DAZN, Amazon & Co.: Ver­brau­cher­schützer gegen ein­sei­tige Preis­er­höh­ungen

07.02.2025

Ob DAZN, Amazon oder Eon: Verbraucherschützer haben große Unternehmen wegen einseitiger Preiserhöhungen schon lange im Visier. Sie nutzen immer häufiger die sogenannte Verbandsklage, die umgangssprachlich auch als "Sammelklage" bekannt ist.

Die Verbraucherzentrale Bundesverband (vzbv) beklagt die Preiserhöhungsklauseln in den Verträgen des Sport-Streamingdienstes DAZN als intransparent und damit unwirksam. Deshalb hat sie eine Verbandsklage gegen das Londoner Unternehmen DAZN beim Oberlandesgericht (OLG) Hamm eingereicht (Az. 12 VKl 1 /24).
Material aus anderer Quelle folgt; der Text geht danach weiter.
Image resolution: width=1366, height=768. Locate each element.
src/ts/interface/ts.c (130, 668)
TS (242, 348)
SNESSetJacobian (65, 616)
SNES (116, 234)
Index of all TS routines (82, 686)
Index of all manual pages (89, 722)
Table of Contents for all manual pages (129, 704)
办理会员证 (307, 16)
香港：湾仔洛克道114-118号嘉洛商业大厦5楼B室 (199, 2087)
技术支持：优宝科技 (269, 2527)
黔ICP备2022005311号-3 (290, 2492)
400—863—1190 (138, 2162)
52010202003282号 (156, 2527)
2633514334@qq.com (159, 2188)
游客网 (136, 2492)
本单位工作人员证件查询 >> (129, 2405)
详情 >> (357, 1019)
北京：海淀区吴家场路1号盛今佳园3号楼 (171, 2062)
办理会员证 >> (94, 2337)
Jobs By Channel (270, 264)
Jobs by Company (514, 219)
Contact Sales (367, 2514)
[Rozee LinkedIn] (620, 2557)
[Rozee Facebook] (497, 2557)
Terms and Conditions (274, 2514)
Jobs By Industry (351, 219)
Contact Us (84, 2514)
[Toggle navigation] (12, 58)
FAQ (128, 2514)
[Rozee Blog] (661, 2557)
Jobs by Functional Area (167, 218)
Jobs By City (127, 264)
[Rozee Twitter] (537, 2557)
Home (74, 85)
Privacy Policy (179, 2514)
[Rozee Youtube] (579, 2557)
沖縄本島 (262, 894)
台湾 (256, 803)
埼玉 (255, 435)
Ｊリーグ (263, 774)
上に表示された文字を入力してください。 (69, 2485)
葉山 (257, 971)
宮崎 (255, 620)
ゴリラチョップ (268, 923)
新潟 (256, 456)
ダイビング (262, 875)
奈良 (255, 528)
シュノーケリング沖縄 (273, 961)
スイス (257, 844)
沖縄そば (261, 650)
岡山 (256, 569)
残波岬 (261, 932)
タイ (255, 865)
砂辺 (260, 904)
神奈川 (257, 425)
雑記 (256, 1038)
Ab sofort können sich Betroffene der Klage kostenlos anschließen. Dazu müssen sie sich im Klageregister beim Bundesamt für Justiz eintragen. Betroffene könnten so zu viel gezahltes Geld zurückerhalten. Eine Anmeldung von Ansprüchen zu der Klage ist bis zum Ablauf von drei Wochen nach dem Schluss der mündlichen Verhandlung möglich, so das Bundesamt. In einer Übersicht der Behörde über den Verfahrensstand wurde bislang kein Termin für eine mündliche Verhandlung veröffentlicht.
 
Der Sport-Streamingdienst DAZN bietet unter anderem Spiele der Fußball-Bundesliga und Champions League an. Laut vzbv erhöhte DAZN seine Preise 2021 und 2022 in laufenden Verträgen ohne Zustimmung der Kunden. Unter anderem sei der monatliche Preis für Bestandskunden ab August 2021 von 11,99 Euro auf 14,99 Euro gestiegen, bevor er dann im Sommer 2022 auf 29,99 Euro angehoben wurde.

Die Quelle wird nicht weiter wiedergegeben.